笠松将、世界に飛躍する俳優へ 『TOKYO VICE』で見せたホンモノの存在感

『TOKYO VICE』MVPは笠松将

 『TOKYO VICE』は、『ヒート』『インサイダー』などで知られる巨匠マイケル・マンが、2015年の『ブラックハット』以来に監督(第1話のみ)を務め、シリーズのエグゼクティブプロデューサーにも名を連ねる最新作だ。

 マイケル・マンと言えば世界で最も都市の夜景を美しく撮る監督であり、男たちの戦いを描いてきた映画作家である。これまでもアル・パチーノVSロバート・デ・ニーロ(『ヒート』)、はたまたアル・パチーノVSラッセル・クロウ(『インサイダー』)、トム・クルーズVSジェイミー・フォックスもあれば(『コラテラル』)、ジョニー・デップとクリスチャン・ベールが相まみえたこともあった(『パブリック・エネミーズ』)。
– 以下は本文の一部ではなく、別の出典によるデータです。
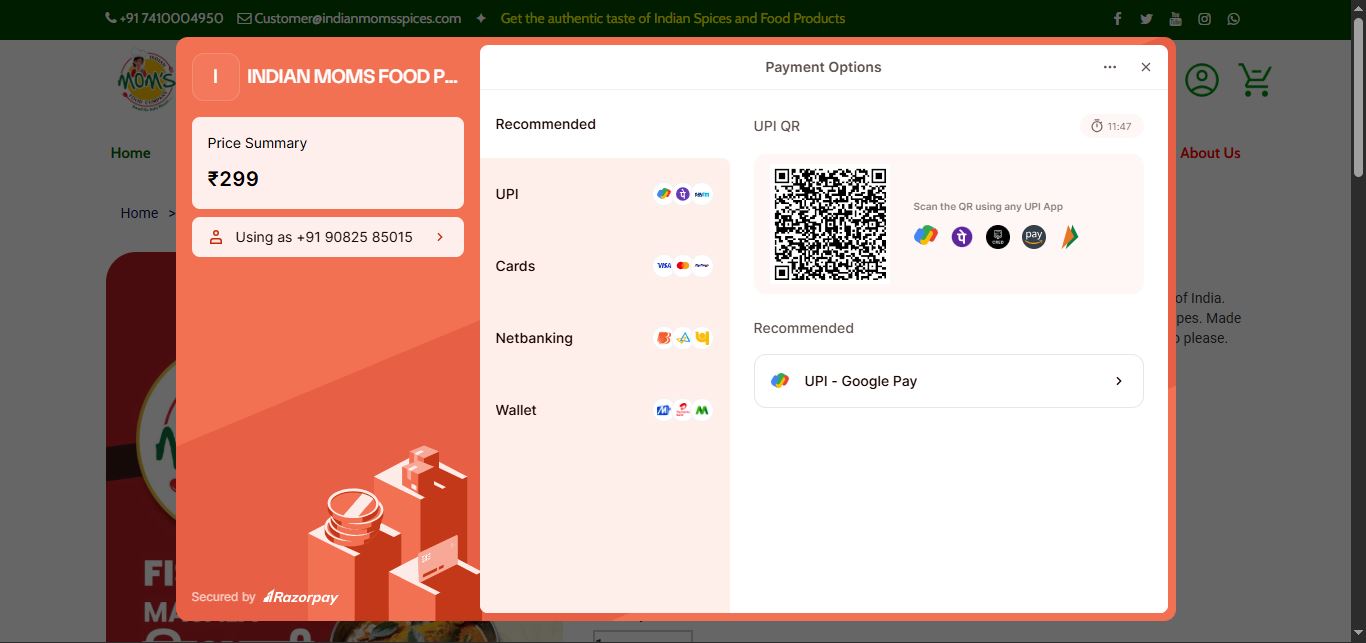Click the Home navigation menu item

(131, 153)

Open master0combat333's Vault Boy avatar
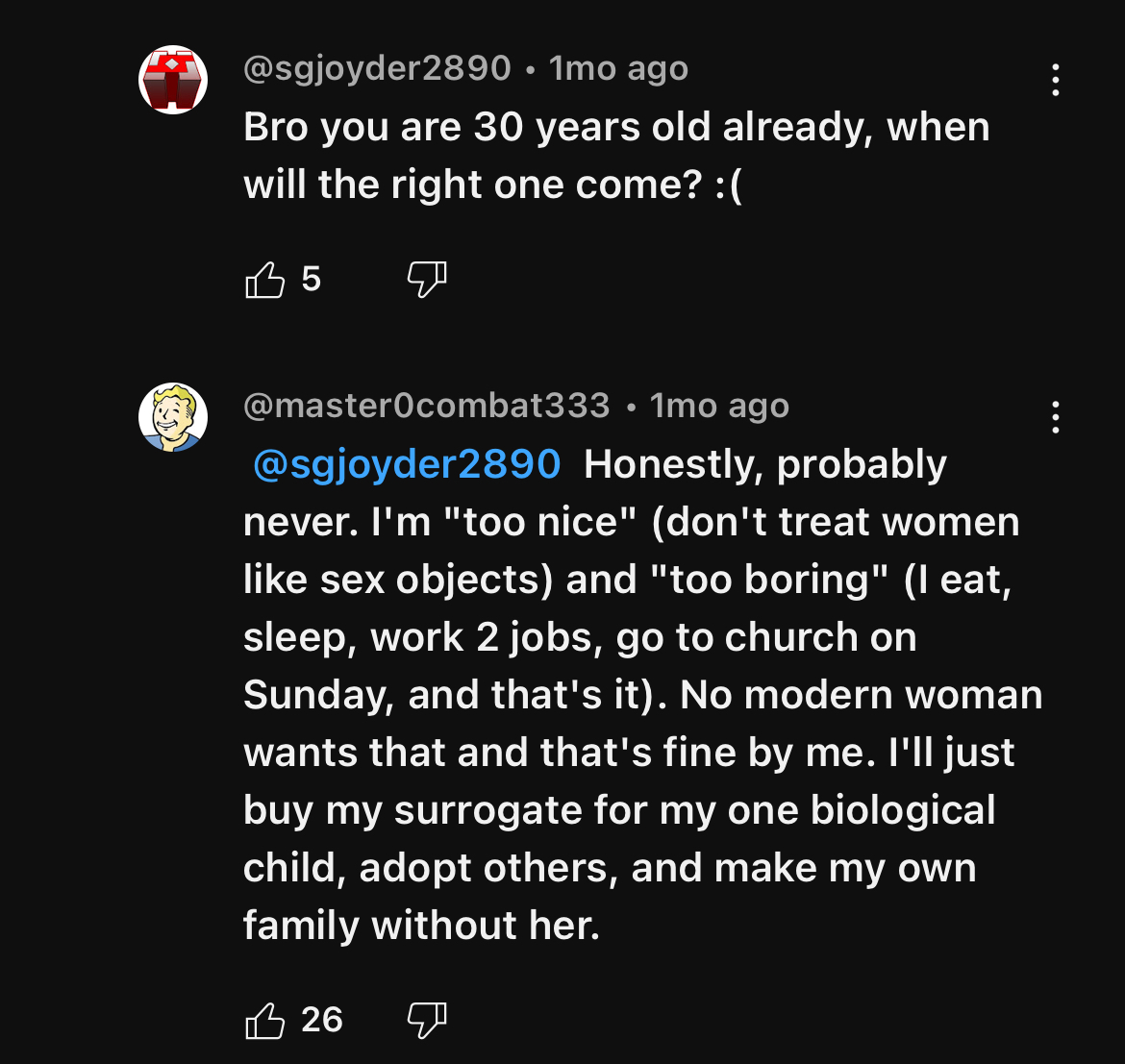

 『TOKYO VICE』もまた新聞記者・アンセル・エルゴートと刑事・渡辺謙の共闘が見どころの1つだが、マイケル・マン作品といえばそんなツートップの下で光り輝く3番手の存在を忘れてはならない。『ヒート』では『トップガン マーヴェリック』でも存在感を発揮していたヴァル・キルマーが、『インサイダー』では昨年他界した名優クリストファー・プラマーが凄味を発揮し、場をさらってきた。今回、『TOKYO VICE』でこの“マイケル・マン作品3番手”のポジションを担うのが日本の俳優、笠松将だ。
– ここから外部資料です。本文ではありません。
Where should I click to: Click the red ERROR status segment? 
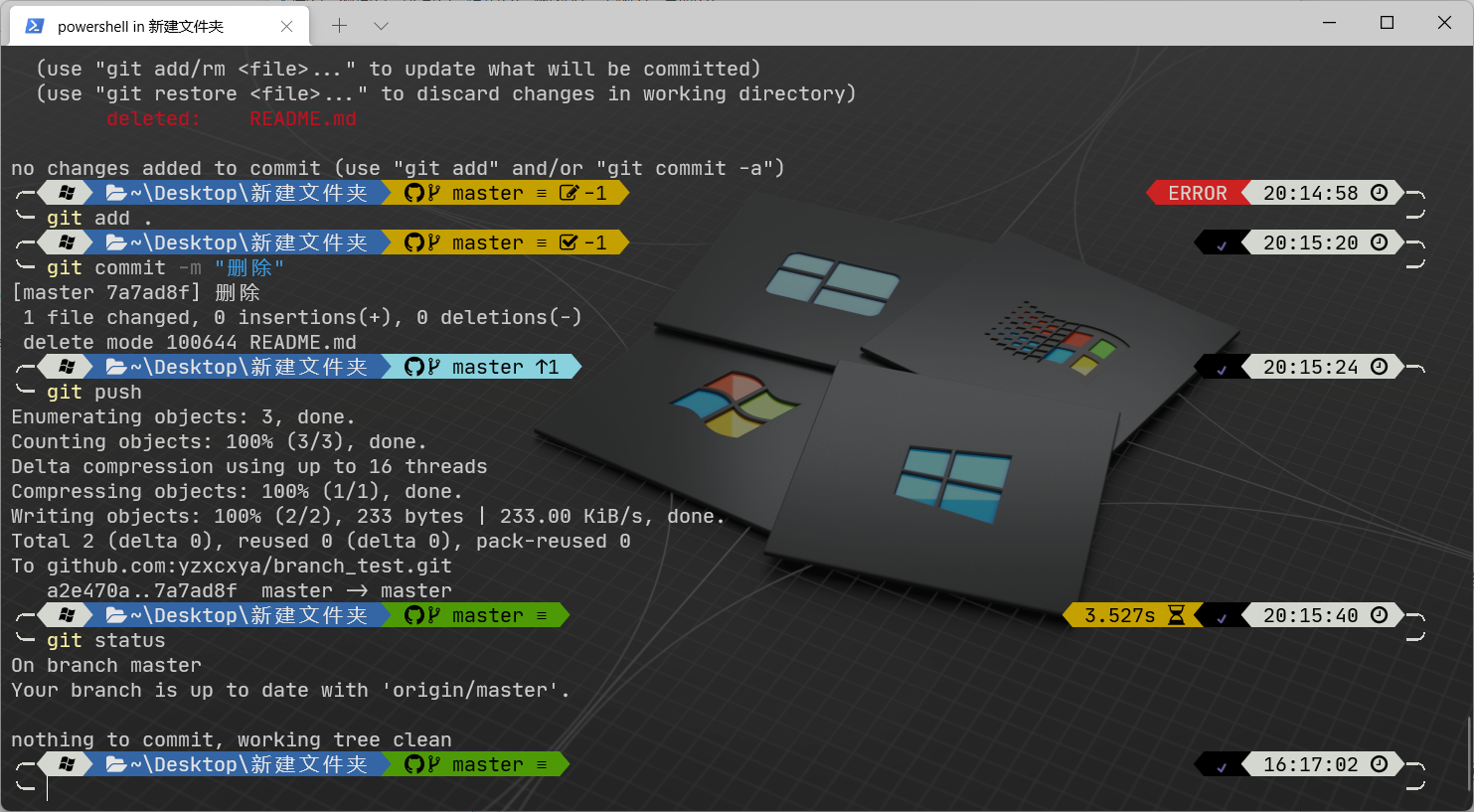[1197, 193]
 HBO Maxによってワールドリリースされた『TOKYO VICE』を観て、多くの人が笠松将という俳優の登場に驚き、魅了されたはずだ。彼が演じるのは千原会のヤクザ、佐藤。街で出くわせば道を空けたくなるような風体の彼に、笠松はどこか虚勢を張った少年っぽさ、繊細さ、そして裏社会で生きる男の色気を同居させ、イイ面構えである。『ベイビー・ドライバー』『ウエスト・サイド・ストーリー』など人気作に出演してきた主演アンセル・エルゴートにも引けを取らず、その相性も抜群だ。

 エルゴート扮する新聞記者のジェイクは相次ぐ不審死事件を追う中で、笠松演じる佐藤と出会い、交流を深めていく。笠松とエルゴートはわずか2歳違い。回を追う毎にそれぞれの語学力も向上しており、一緒にツルむうちに友情も語学も培われるというリアルなケミストリーを再現することに成功している(バックストリート・ボーイズの「I Want It That Way」の解釈を巡るやり取りは爆笑モノ)。笠松は身長182センチ、193センチの長身エルゴートに見劣りしない体格の良さにも目を奪われた。

 もう1人、笠松が多くの場面で共演するのが高級クラブの人気ホステス、サマンサに扮したレイチェル・ケラーだ。マーベル原作のTVシリーズ『レギオン』でヒロインを務めたケラーを相手に、笠松は包容力たっぷりの色気で魅せる。佐藤は女遊びも心得た極道だが、惚れた相手には無骨ながらも一途。笠松にはキスシーン1つを取っても、心の底から誰かを愛したのは初めてだと思わせるような繊細さがあり、その表現力に驚かされる。窮地のサマンサを救うべく、暴力に身を晒すことで内なる獰猛さにおののいていく第6話は本作のハイライトの1つだ。